We consider a spin-1/2 anisotropic $XY$ model with time-dependent spin-spin coupling as means of creating long-distance entanglement. We predict the emergence of significant entanglement between the first spin and the last spin whenever the ac part of the coupling has a frequency matching the Zeeman splitting. In particular, we find that the concurrence assumes its maximum with a vanishing dc part. Mapping the time-dependent Hamiltonian within a rotating-wave approximation to an effective static model provides qualitative and quantitative understanding of this entanglement resonance. Numerical results for the duration of the entanglement creation and its length dependence substantiate the effective static picture.

Figure 1

(Color online) Maximum concurrence obtained in a time window up to $4N/\text{max}\left(J_0,J_1\right)$, between spins 1 and $N$ for different frequencies and chain lengths $N$ with $J_1=0.1B$, $\gamma =1$, and $J_0=0$ (solid), $0.01B$ (dashed), $0.1B$ (dashed-dotted).
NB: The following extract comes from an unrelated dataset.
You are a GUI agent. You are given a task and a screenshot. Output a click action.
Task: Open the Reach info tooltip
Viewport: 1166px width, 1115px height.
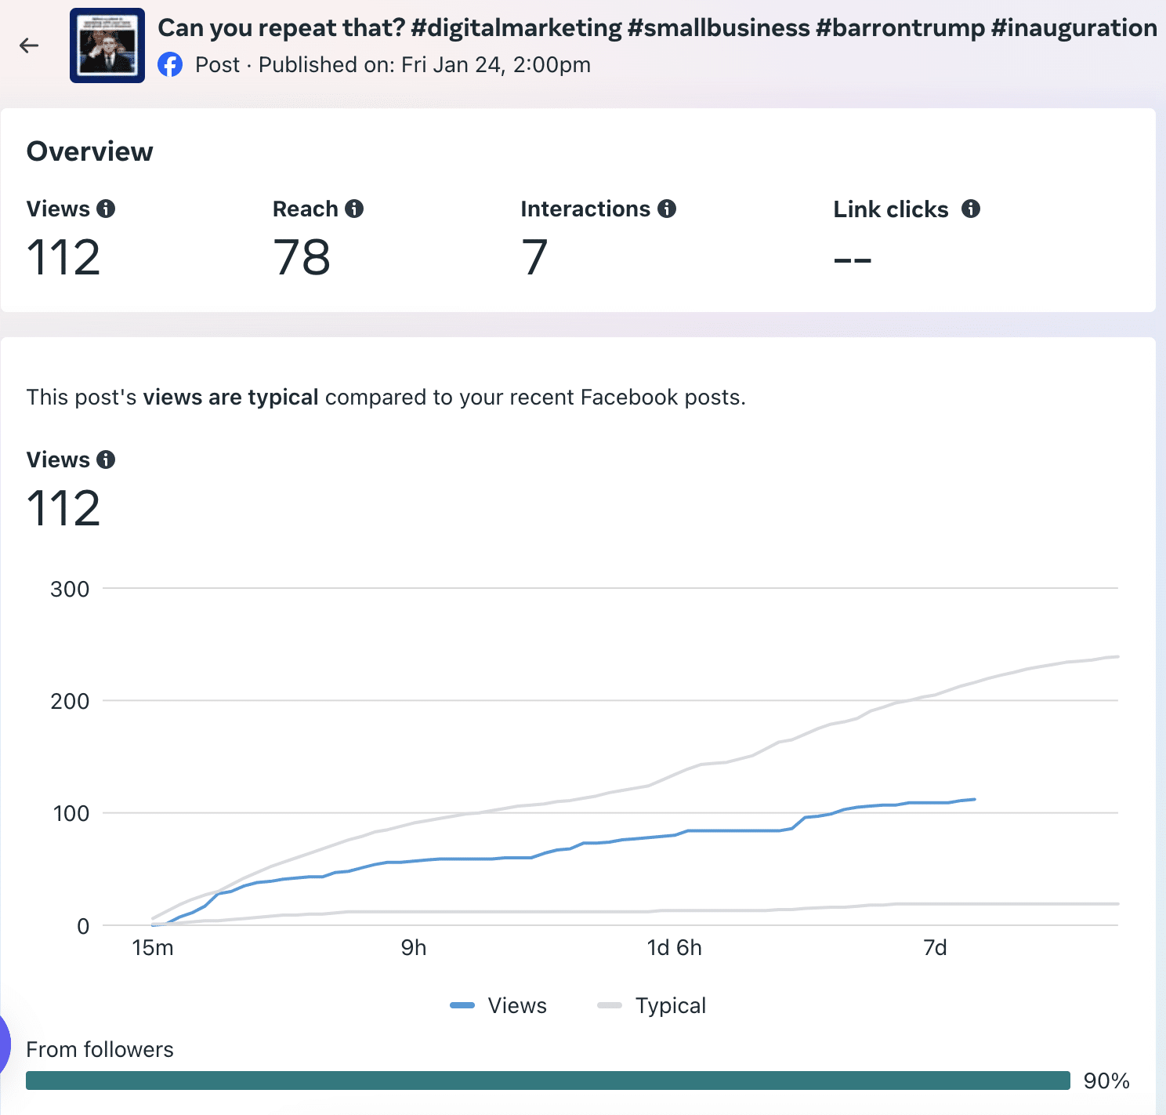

The effective anisotropy thus has the values $\tilde{\gamma }=\gamma J_1/2J_0=\infty$, 5, 0.5.

Figure 2

(Color online) Maximum obtained concurrence between the end spins for ${\omega }_d=2B$ as a function of the dc interaction $J_0$ for various chain lengths, $J_1=0.1B$ and $\gamma =1$. The solid lines are obtained with the full time-dependent Hamiltonian (1), while the dashed lines mark the RWA solution.

Figure 3

(Color online) Entanglement dynamics for a chain of eight spins with driving frequency ${\omega }_d=2B$ for two different effective anisotropies $\tilde{\gamma }=\gamma J_1/2J_0$. As in Fig. 1, $J_1=0.1B$, $\gamma =1$. Solid lines mark the exact numerical solution, while the dashed lines are computed within RWA. The symbols mark the time evolution for switching off the driving (squares) and for changing the frequency to $\omega =3B$ (circles) after the concurrence maximum is reached at time $t_{\text{arrival}}$. Both results cannot be distinguished for the chosen resolution.

Figure 4

(Color online) Length dependence of the first maximum of the concurrence between ends, $C_{1,N}\left(t\right)$, and the corresponding fully entangled fraction $f$ for RWA Hamiltonian (5) with $J_0=0$. The inset shows the length dependence of the arrival time at which the entanglement assumes its maximum.